### BRIEF
All that is needed is the line containing "The height and" and the lines after it to the end of the material, written out exactly, pictures left aside.

### TASK INPUTS
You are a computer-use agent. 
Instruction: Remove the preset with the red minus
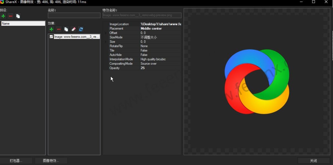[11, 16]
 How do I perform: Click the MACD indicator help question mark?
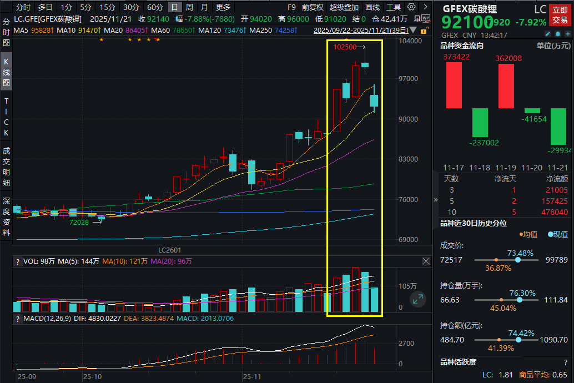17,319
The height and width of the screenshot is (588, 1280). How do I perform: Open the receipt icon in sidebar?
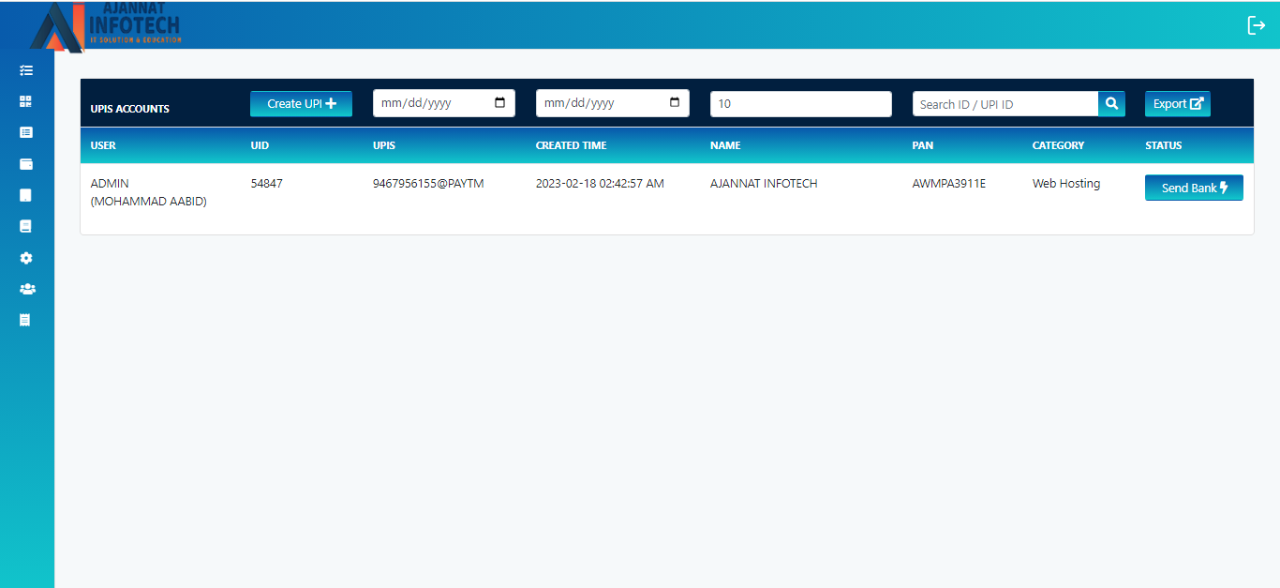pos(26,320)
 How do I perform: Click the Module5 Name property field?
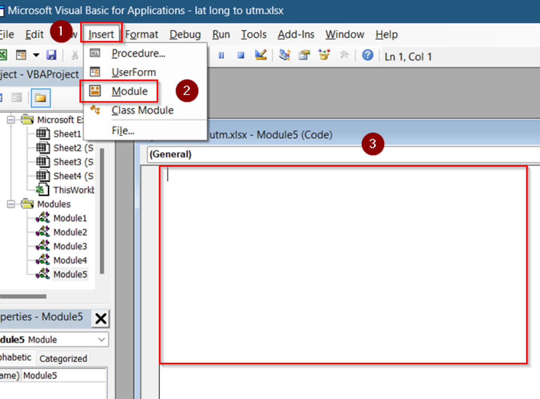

### ANSWER TO THIS PROBLEM
The height and width of the screenshot is (588, 1280). How do I perform: Open the receipt icon in sidebar?
pos(26,320)
 How do I perform: Click the Module5 Name property field?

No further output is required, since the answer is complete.